Jakarta, Komentarnews – Ketua Komisi III DPR RI Habiburokhman menyatakan akan memanggil pihak Kejaksaan Negeri (Kejari) Karo, Sumatera Utara, dan Komisi Kejaksaan (Komjak) terkait polemik kasus yang menjerat videografer Amsal Sitepu. Pemanggilan ini dilakukan menyusul kekesalan Komisi III atas sikap Kejari Karo yang dinilai tidak kooperatif dan bertolak belakang dengan pimpinan Kejaksaan Agung.
“Kami akan panggil Kejari Karo beserta para JPU-nya besok (Kamis 2 April 2026), berikut kami juga akan mengundang Komisi Kejaksaan untuk melakukan evaluasi terhadap yang seperti ini,” kata Habiburokhman di Kompleks Parlemen, Jakarta, Rabu (1/4/2026).

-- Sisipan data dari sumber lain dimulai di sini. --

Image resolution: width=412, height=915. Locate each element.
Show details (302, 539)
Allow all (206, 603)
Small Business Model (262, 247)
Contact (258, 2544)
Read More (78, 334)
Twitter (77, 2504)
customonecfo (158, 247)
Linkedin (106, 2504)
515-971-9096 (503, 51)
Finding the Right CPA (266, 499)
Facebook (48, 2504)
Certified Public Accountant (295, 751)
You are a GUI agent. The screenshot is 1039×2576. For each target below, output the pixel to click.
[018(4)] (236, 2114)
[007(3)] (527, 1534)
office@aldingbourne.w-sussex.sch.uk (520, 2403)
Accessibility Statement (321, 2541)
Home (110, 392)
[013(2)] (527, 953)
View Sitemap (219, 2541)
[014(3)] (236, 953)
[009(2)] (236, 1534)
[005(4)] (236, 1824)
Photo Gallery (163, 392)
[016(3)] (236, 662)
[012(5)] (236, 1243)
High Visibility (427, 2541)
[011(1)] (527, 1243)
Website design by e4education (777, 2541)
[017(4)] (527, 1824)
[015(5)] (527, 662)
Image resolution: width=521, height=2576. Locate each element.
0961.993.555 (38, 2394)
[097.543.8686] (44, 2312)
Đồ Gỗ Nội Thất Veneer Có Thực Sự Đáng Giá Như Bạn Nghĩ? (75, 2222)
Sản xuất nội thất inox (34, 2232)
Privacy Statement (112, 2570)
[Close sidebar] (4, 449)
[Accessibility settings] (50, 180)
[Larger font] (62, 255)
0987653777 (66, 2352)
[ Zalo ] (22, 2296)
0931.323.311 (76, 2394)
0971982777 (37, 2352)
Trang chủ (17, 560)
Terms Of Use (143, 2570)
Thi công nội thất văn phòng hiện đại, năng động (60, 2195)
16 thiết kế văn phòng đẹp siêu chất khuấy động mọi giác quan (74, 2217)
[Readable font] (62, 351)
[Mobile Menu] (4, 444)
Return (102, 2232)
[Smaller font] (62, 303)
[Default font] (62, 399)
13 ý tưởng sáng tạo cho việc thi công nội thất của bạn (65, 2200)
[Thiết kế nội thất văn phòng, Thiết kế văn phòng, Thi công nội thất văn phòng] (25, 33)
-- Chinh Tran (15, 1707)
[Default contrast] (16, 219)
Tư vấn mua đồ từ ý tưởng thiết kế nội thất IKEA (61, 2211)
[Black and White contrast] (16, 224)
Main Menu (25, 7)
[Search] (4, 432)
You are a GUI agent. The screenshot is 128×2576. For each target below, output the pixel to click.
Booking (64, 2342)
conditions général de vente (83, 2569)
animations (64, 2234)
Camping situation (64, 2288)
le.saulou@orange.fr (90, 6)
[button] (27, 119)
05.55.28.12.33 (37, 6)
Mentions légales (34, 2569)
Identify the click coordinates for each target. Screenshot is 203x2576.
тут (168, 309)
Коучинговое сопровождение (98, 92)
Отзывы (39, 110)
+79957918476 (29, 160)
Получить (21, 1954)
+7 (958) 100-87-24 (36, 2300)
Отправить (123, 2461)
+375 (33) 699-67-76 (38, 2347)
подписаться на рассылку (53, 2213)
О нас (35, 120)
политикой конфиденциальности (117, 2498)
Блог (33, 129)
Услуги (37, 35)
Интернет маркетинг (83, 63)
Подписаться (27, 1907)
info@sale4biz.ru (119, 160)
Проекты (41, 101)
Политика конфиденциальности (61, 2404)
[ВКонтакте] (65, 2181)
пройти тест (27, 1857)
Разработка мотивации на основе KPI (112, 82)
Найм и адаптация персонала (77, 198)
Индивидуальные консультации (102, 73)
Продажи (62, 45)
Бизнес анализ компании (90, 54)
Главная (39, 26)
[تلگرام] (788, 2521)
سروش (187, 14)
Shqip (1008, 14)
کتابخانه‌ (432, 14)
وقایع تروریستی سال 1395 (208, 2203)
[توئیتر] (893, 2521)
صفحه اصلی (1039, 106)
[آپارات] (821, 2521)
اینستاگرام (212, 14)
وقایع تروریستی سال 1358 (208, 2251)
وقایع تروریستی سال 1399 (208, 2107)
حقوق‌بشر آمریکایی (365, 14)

Habiburokhman menilai ada perlawanan dari aparat penegak hukum “kotor” yang merasa tidak nyaman dengan aktivitas Komisi III DPR RI yang menyampaikan aspirasi terkait Amsal Sitepu. Ia menduga ada pihak yang menggerakkan aksi demo di sekitar lokasi.
“Hari ini ada sekelompok orang yang melakukan demo di sana. Saya enggak tahu apakah digerakkan oleh Kejari Karo atau tidak, tapi kita akan cek,” kata dia.
Habiburokhman menyampaikan kekecewaannya terhadap jajaran Kejari Karo yang dinilai memiliki sikap bertolak belakang dengan pimpinan Kejaksaan Agung yang dinilai reformis dan terbuka terhadap kritik.
Menurut dia, ada narasi yang dibangun pihak Kejari Karo berkaitan dengan penangguhan penahanan Amsal Sitepu yang disalahartikan sebagai pelanggaran prosedur. Padahal, pengadilan telah mengabulkan penangguhan penahanan Amsal, sehingga seharusnya Amsal langsung dibebaskan.
Namun, Amsal dan anggota Komisi III DPR RI Hinca Panjaitan yang mendampingi harus menunggu berjam-jam hanya untuk menandatangani berkas penangguhan penahanan.
“Kami sangat kecewa dengan jajaran Kejari Karo yang sikapnya bertolak belakang 180 derajat dengan pimpinan Kejaksaan, Pak Jaksa Agung, Pak Jampidum, Pak Jampidsus, Pak Jamwas, Pak Jamintel,” ujarnya.
Habiburokhman menegaskan bahwa Komisi III DPR RI siap mempertanggungjawabkan aktivitas aspirasi terkait Amsal Sitepu. Ia juga akan meminta penjelasan jika ada pihak yang melakukan propaganda seolah-olah aspirasi masyarakat salah atau adanya intervensi dari Komisi III.
“Kita akan dengar apa alasannya kalau memang mereka yang melakukan propaganda, menggiring pernyataan seolah-olah aspirasi masyarakat yang salah, kemudian seolah-olah kami melakukan intervensi,” katanya.
Sebelumnya, kasus Amsal Sitepu mencuat setelah videografer tersebut dituntut dalam proyek pembuatan video profil desa di Kabupaten Karo, Sumatera Utara. Sejumlah pihak menilai perhitungan nilai ide dan proses kreatif dalam proyek tersebut dinilai terlalu rendah, bahkan oleh auditor dinyatakan Rp0, sehingga memicu polemik.